By Ali Kushki 

Missing 'political will' in UK obstacle to yellow cake deal 

April 17, 2017 - 20:12

TEHRAN – Iran said on Monday London’s lack of “political will” has thwarted a deal with Kazakhstan on import of 950 tons of yellow cake, an acquisition that would not violate the landmark 2015 nuclear deal with world powers. 

“There is no specific discord and it seems that the political will of England is preventing shipment of the cargo to Iran,” Bahram Ghasemi, the Foreign Ministry spokesman, told a press conference.

The enriched uranium required for use in nuclear reactors or weapons is produced in centrifuges that spin uranium hexafluoride gas (UF6) at high speeds. The UF6 is derived in a chemical reaction from "yellow cake," a concentrate obtained from mined uranium ore.

“We hope England honors its commitments to the nuclear deal,” Ghasemi added. 

The nuclear agreement brokered between Britain, France, Germany, China, Russia and the United States lifted sanctions against Tehran in reward for curbs on its nuclear program.

The accord, while not setting limits on the Iran’s supplies of uranium ore, demands nuclear-related transfers to or activities with Iran be proposed and reviewed through a procurement working group for final approval. 

In February, Ali Akbar Salehi, head of Iran's Atomic Energy Organization, announced that Iran plans to buy 950 tons of uranium ore over three years from Kazakhstan, which according to the World Nuclear Association in 2015, sits on the second largest known recoverable resources of uranium. 

Salehi further said Iran had asked the procurement body to approve the purchase of uranium ore and was still awaiting England's agreement. 

"Five of the members of the committee overseeing the (nuclear deal) have given their written approval, but Britain changed its mind at the last moment, considering the U.S. elections and Middle East problems," he said. 

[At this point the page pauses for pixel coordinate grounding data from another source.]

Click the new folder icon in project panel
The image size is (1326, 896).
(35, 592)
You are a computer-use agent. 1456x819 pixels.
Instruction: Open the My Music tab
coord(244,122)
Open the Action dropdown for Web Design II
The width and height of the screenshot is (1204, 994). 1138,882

Iran has already imported nearly 360 tons of the yellow material from Russia since the signing of the deal on July 14, 2015, according to a recent report released by the Iranian Foreign Ministry on April 15. 

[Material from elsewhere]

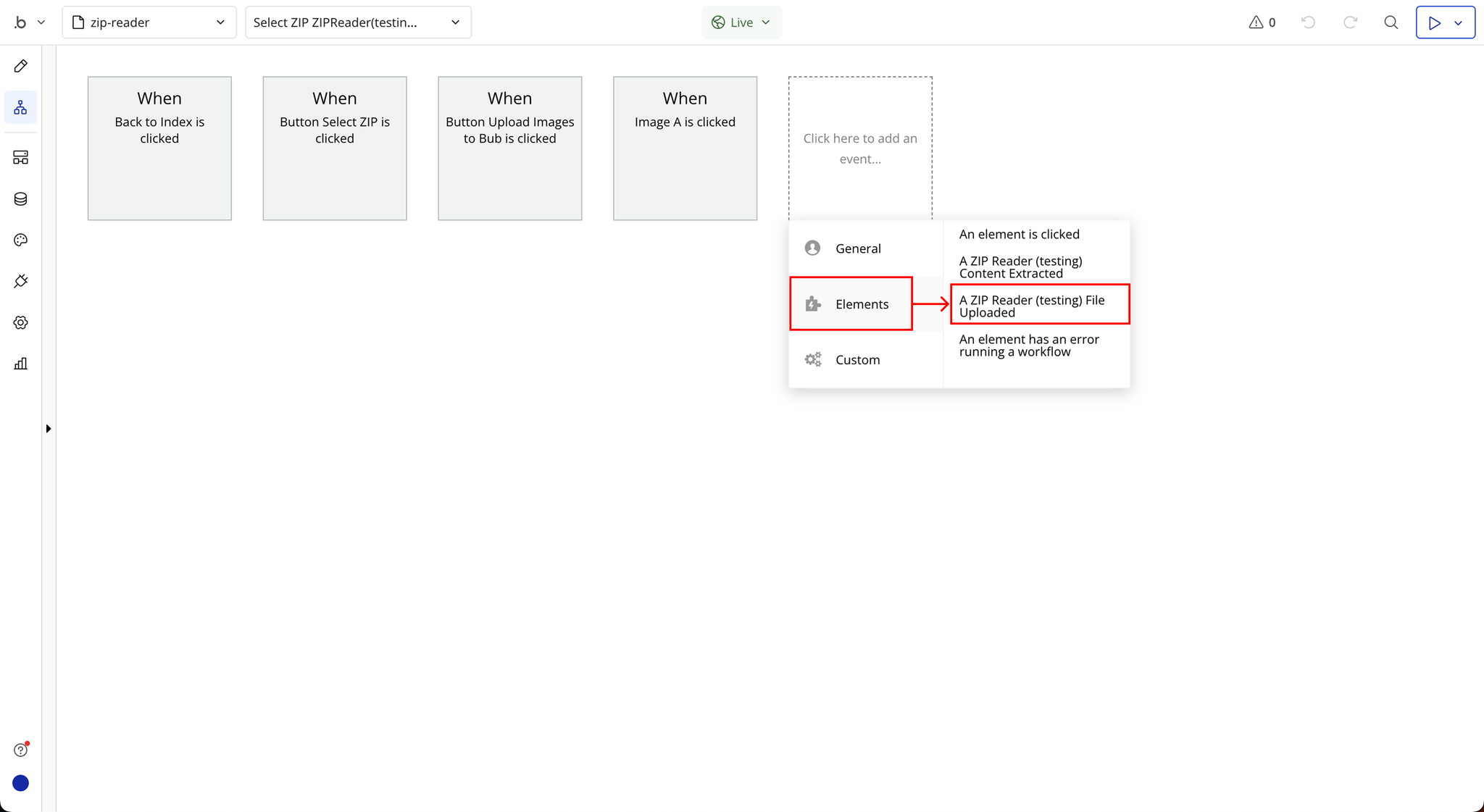Choose An element is clicked event

(x=1019, y=235)
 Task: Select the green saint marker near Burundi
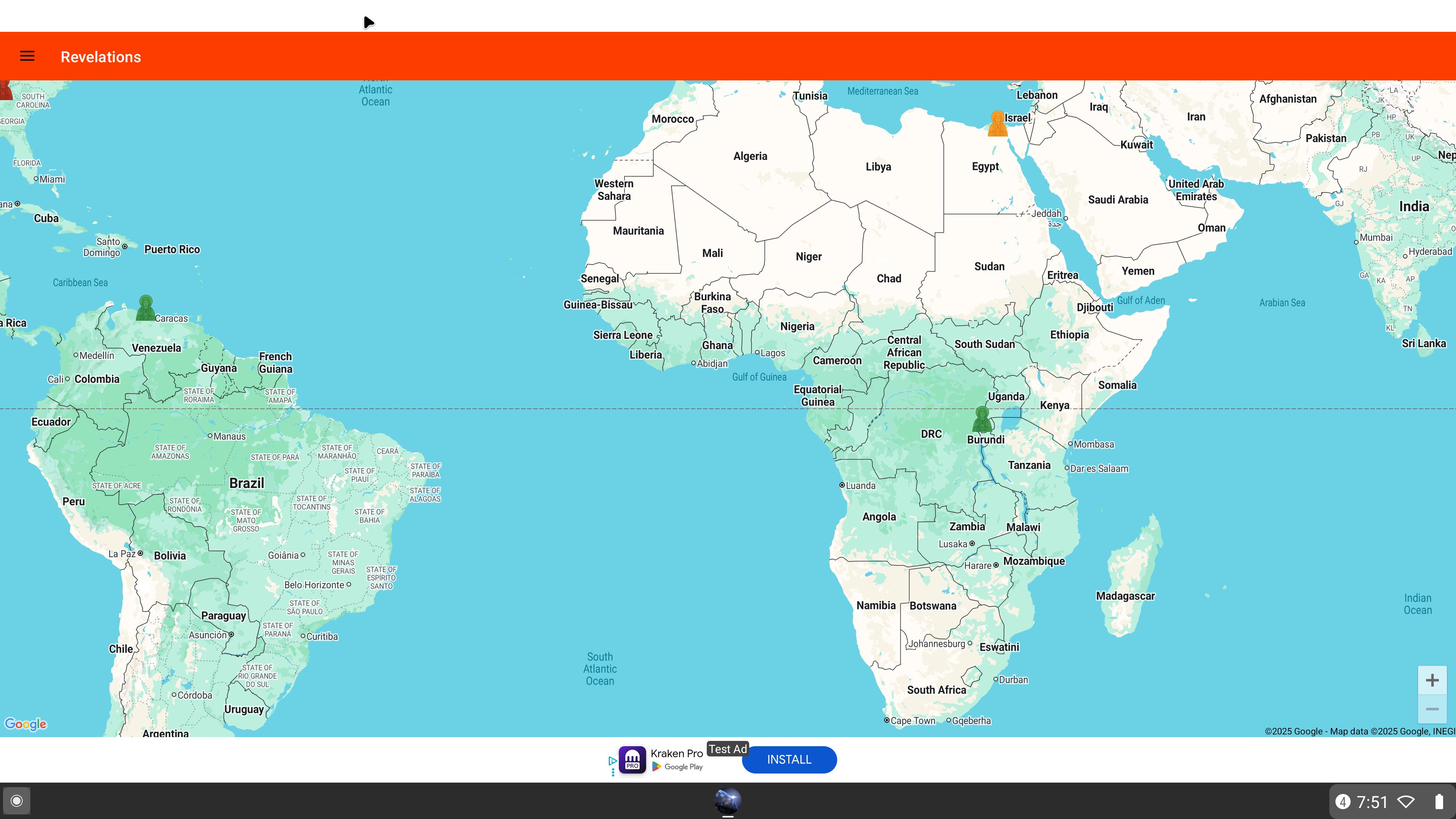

The yellow cake issue is being discussed and will be raised in a joint commission, consisting of representatives of Iran and the other six signatories, the report said, citing it as a course of concern for Iran. 

Under the deal, the joint body will address issues arising from the implementation of the nuclear accord. 

Tehran has announced plans to grow more independent of yellow cake imports considering deposits of natural uranium in the country.

In 2015, it said to have discovered an unexpectedly high reserve of uranium and would soon begin extracting the radioactive element at a new mine, casting doubts on Western powers in 2009 that the country was running short of raw uranium for its nuclear program. 

Earlier in February, Salehi expressed hope for the country to reach self-sufficiency in the current Iranian year of 1396 (which started on March 21), saying processing facilities in Ardakan, central Iran, would be used for this purpose.